**Written problem**: Count how many lines in the material below contain the word "height". Reply with that number alone.

— begin Given entries —

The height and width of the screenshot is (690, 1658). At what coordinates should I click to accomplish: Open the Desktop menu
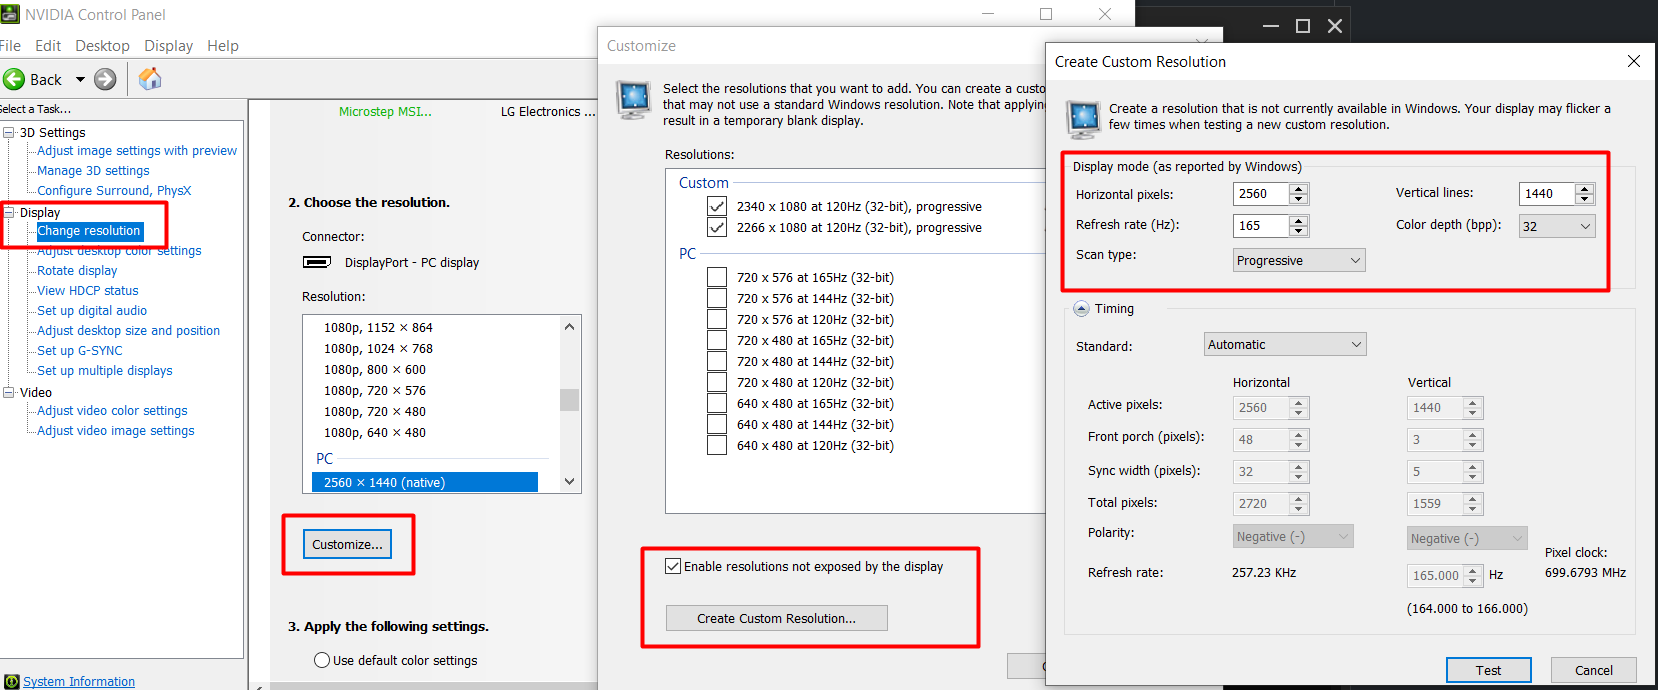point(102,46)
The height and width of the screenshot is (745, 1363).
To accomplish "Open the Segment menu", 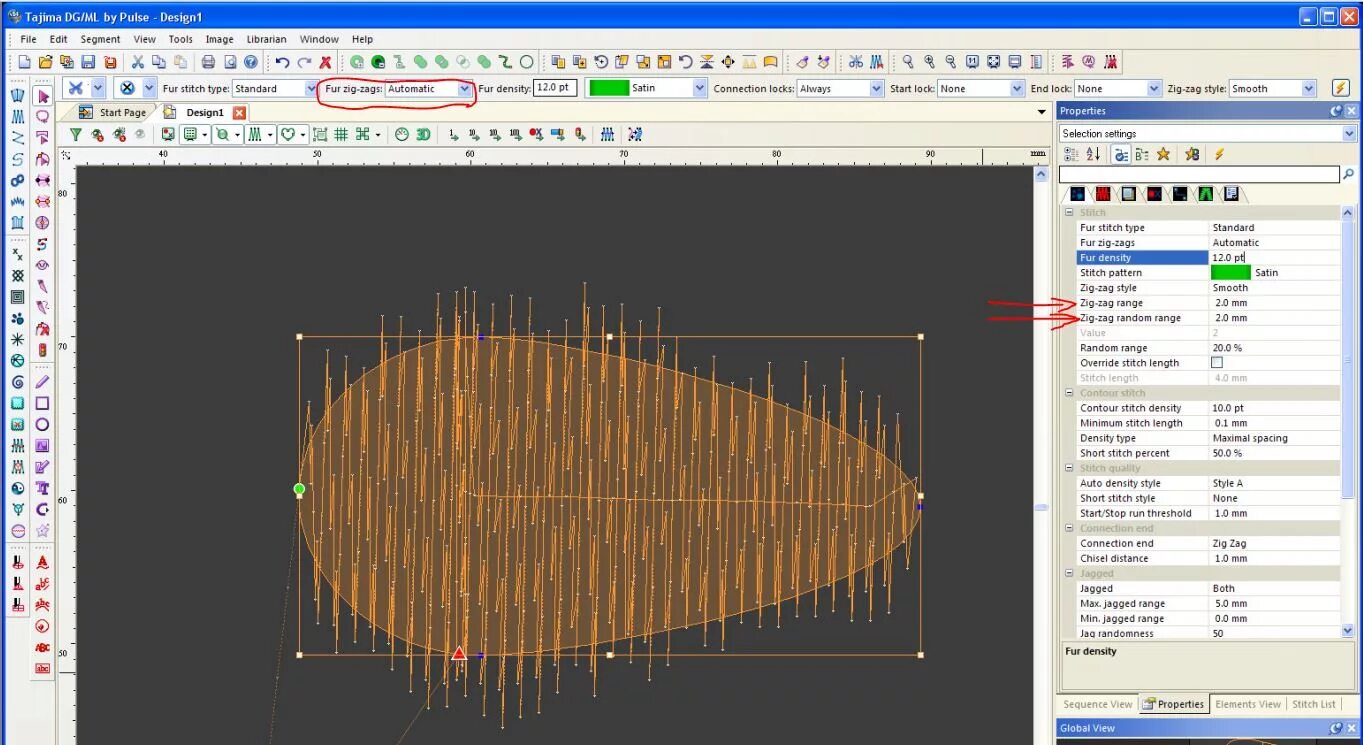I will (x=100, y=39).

— end Given entries —
— begin Given entries —

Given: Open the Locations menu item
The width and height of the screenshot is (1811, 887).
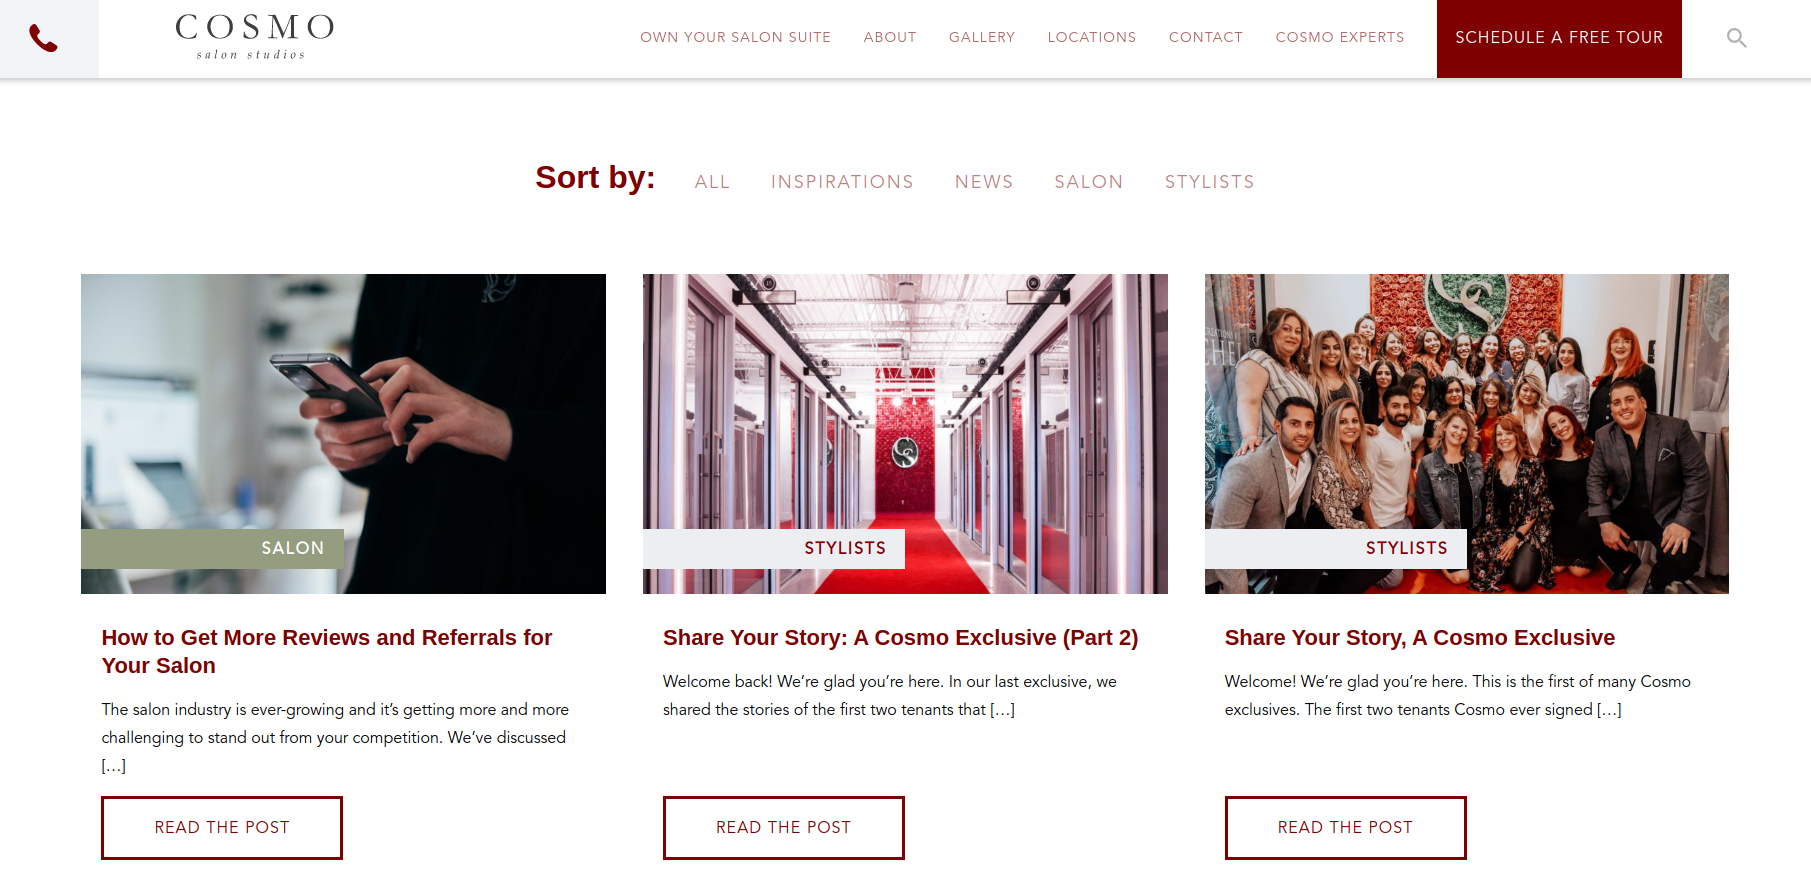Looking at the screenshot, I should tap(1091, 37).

— end Given entries —

**Result of this exercise**: 3